- [YOUR GOAL]: Look through the listing below and write out exactly the lines from the line with "This screenshot has width=1609, height=910." to the line with "Image resolution: width=2108", both included, and no others.

- [DATA PROVIDED]:
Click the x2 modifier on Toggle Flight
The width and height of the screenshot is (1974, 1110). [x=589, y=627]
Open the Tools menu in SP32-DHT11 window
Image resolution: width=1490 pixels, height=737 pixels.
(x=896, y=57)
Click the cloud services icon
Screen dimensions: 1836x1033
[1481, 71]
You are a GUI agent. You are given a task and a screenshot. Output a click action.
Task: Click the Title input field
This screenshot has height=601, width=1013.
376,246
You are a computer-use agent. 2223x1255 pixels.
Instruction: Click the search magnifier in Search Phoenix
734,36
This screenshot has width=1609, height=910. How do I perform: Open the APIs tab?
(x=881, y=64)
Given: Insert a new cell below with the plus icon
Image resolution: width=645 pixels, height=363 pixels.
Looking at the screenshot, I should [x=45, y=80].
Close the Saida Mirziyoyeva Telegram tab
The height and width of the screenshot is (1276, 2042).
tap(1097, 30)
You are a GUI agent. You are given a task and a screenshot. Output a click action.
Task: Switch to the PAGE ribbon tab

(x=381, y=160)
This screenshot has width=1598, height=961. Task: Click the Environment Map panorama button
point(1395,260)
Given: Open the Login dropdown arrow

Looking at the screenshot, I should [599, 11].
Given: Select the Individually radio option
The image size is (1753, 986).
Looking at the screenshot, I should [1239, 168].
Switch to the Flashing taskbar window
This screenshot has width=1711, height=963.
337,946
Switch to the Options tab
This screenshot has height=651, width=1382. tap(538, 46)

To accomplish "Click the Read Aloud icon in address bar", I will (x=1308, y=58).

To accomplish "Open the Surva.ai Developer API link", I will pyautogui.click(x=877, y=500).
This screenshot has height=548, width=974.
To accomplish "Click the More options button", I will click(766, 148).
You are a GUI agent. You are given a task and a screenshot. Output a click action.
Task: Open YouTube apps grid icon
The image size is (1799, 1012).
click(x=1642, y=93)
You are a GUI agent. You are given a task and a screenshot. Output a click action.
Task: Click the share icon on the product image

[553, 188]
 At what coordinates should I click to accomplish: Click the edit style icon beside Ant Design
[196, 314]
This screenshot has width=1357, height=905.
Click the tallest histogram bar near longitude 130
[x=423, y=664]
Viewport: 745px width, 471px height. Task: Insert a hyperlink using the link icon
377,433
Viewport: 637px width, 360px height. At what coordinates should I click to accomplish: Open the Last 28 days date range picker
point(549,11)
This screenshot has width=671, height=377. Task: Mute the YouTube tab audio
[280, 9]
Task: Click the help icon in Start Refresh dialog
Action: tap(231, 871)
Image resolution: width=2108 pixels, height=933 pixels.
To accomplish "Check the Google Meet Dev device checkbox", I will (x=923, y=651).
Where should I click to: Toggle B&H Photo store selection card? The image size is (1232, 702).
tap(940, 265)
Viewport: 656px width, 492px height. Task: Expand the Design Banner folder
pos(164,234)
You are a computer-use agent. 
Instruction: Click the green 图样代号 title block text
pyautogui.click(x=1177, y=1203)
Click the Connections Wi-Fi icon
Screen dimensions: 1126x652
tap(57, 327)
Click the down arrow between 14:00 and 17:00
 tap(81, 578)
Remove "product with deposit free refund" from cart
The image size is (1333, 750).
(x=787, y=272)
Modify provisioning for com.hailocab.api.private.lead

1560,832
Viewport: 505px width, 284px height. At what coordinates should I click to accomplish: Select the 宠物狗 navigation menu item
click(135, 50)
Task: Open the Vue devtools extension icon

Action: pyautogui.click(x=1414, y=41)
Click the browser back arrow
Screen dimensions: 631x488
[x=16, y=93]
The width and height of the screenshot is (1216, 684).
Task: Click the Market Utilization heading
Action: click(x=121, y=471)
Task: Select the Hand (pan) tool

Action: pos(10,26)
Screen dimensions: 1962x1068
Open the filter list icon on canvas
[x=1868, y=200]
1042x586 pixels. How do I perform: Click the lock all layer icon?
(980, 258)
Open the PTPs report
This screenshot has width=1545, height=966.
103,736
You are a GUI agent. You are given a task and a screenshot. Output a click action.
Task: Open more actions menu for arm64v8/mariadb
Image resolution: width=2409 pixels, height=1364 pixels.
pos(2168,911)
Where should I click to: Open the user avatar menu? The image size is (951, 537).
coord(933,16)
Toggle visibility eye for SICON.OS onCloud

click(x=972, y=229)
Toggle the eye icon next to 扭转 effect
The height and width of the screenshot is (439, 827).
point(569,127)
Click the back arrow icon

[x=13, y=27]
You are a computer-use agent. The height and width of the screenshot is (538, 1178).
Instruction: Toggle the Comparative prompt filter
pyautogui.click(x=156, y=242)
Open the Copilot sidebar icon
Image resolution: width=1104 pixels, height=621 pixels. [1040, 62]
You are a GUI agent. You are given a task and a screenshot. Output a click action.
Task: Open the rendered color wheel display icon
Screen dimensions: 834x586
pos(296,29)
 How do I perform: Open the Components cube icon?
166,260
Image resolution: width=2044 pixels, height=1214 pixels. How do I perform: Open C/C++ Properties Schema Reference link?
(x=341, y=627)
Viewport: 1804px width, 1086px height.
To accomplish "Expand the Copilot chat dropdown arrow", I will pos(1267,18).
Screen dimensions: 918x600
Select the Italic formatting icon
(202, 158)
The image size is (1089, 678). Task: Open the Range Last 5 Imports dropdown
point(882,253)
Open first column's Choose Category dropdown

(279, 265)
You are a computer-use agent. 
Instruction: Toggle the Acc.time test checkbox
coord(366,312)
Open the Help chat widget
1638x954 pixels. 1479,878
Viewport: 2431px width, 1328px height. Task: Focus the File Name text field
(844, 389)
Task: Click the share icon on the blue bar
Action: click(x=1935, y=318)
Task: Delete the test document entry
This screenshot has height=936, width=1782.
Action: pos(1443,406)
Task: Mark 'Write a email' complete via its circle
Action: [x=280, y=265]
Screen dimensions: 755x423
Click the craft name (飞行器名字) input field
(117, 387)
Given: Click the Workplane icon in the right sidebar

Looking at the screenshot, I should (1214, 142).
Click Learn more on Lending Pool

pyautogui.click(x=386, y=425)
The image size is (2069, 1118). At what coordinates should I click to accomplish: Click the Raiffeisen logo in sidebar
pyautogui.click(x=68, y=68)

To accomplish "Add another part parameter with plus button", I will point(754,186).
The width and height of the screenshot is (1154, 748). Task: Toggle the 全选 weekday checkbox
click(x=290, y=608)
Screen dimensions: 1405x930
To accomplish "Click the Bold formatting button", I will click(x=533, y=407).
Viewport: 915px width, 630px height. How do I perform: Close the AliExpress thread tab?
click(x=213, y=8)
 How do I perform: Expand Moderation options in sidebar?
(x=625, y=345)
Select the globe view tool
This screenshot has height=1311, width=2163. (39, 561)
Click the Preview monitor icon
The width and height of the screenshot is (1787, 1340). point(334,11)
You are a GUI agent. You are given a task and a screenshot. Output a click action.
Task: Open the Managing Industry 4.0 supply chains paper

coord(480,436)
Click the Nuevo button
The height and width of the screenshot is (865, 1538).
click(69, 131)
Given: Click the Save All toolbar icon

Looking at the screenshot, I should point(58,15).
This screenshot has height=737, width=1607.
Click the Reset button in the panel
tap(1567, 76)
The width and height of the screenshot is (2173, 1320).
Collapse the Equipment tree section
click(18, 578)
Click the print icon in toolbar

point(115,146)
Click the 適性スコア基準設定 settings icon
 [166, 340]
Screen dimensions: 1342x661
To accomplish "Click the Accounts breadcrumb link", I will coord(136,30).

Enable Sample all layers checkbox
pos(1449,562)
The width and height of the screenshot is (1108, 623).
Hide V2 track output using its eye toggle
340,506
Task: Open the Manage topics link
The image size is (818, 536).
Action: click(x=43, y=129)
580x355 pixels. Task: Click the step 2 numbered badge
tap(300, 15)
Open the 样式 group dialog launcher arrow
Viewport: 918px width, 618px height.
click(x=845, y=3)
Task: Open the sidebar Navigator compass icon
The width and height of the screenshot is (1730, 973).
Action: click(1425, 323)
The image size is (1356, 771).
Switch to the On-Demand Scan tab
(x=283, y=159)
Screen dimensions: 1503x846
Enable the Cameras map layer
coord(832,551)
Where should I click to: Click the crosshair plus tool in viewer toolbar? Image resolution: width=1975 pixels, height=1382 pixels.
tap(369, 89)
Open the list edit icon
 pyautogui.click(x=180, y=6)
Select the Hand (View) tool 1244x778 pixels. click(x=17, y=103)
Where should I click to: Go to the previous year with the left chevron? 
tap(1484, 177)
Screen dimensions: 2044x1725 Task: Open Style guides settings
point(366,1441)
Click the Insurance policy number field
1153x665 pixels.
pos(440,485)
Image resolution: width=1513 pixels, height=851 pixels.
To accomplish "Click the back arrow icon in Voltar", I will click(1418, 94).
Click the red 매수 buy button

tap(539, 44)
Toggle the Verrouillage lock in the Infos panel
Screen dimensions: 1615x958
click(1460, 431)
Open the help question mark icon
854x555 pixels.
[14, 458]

- [ANSWER BOX]:
This screenshot has width=1609, height=910. How do I perform: Open the APIs tab?
(x=881, y=64)
Given: Insert a new cell below with the plus icon
Image resolution: width=645 pixels, height=363 pixels.
Looking at the screenshot, I should [x=45, y=80].
Close the Saida Mirziyoyeva Telegram tab
The height and width of the screenshot is (1276, 2042).
tap(1097, 30)
You are a GUI agent. You are given a task and a screenshot. Output a click action.
Task: Switch to the PAGE ribbon tab

(x=381, y=160)
This screenshot has width=1598, height=961. Task: Click the Environment Map panorama button
point(1395,260)
Given: Open the Login dropdown arrow

Looking at the screenshot, I should [599, 11].
Given: Select the Individually radio option
The image size is (1753, 986).
Looking at the screenshot, I should [1239, 168].
Switch to the Flashing taskbar window
This screenshot has width=1711, height=963.
337,946
Switch to the Options tab
This screenshot has height=651, width=1382. tap(538, 46)

To accomplish "Click the Read Aloud icon in address bar", I will (x=1308, y=58).

To accomplish "Open the Surva.ai Developer API link", I will pyautogui.click(x=877, y=500).
This screenshot has height=548, width=974.
To accomplish "Click the More options button", I will click(766, 148).
You are a GUI agent. You are given a task and a screenshot. Output a click action.
Task: Open YouTube apps grid icon
The image size is (1799, 1012).
click(x=1642, y=93)
You are a GUI agent. You are given a task and a screenshot. Output a click action.
Task: Click the share icon on the product image

[553, 188]
 At what coordinates should I click to accomplish: Click the edit style icon beside Ant Design
[196, 314]
This screenshot has width=1357, height=905.
Click the tallest histogram bar near longitude 130
[x=423, y=664]
Viewport: 745px width, 471px height. Task: Insert a hyperlink using the link icon
377,433
Viewport: 637px width, 360px height. At what coordinates should I click to accomplish: Open the Last 28 days date range picker
point(549,11)
This screenshot has width=671, height=377. Task: Mute the YouTube tab audio
[280, 9]
Task: Click the help icon in Start Refresh dialog
Action: tap(231, 871)
Image resolution: width=2108 pixels, height=933 pixels.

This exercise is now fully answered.